Irene Baon (1984) se licenció en Bellas Artes e Historia del Arte por la Universidad Complutense de Madrid. Desde pequeña, utilizó el arte como medio de expresión y, con el tiempo, fue convirtiendo su vocación en profesión. Bajo la tutela de Gerardo Pita, reconocido artista hiperrealista, Irene aprende la importancia de observar el detalle; y una vez adquirida la técnica, su carácter inquieto e innovador, la lleva a investigar sobre los grandes artistas contemporáneos y dejarse llevar por nuevas inspiraciones.

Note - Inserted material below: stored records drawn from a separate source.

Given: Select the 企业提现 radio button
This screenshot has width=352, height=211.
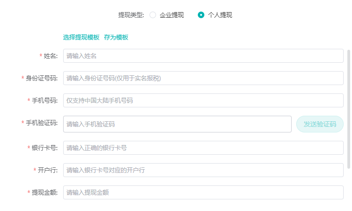Looking at the screenshot, I should pyautogui.click(x=153, y=15).
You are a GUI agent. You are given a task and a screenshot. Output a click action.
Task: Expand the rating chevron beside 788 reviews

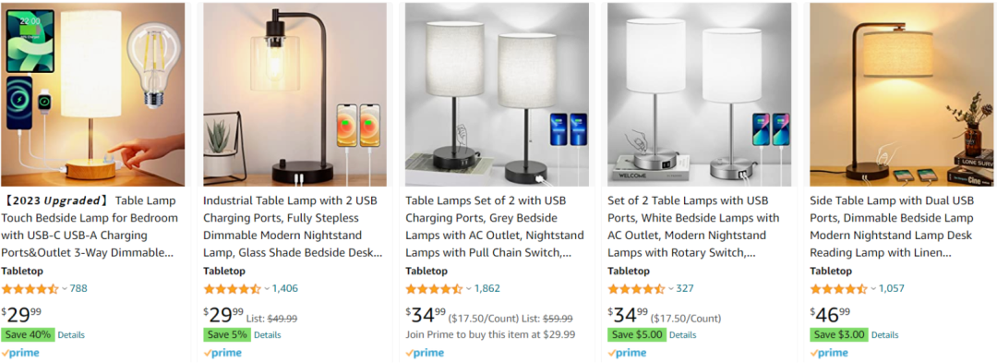click(x=65, y=288)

Es así como la artista descubre la obra deJackson Pollock y queda totalmente fascinada por el movimiento del expresionismo abstracto . Con la experiencia ya adquirida, decide idear una técnica propia que bautizará como ‘figurative drip painting’ en la que, mediante movimientos controlados en los que el pincel no debe tocar jamás el soporte, va dando forma a la pintura. El bagaje artístico de Irene se ve reflejado a la perfección en el resultado final de la obra ya que, visto de cerca, el cuadro parece una pieza abstracta, pero, mientras nos alejamos, emerge su figura realista. Es una suerte de juego doble donde la artista puede jugar a ser caótica mediante la explosión de colores y trazos, pero nos recuerda en el distanciamiento, la importancia de ese aprendizaje más clásico del arte. La temprana observación del  detalle adquirida gracias a su maestro en combinación con su carácter enérgico y perfeccionista, hacen de la obra de Irene Baon un trabajo completo y de absoluta precisión.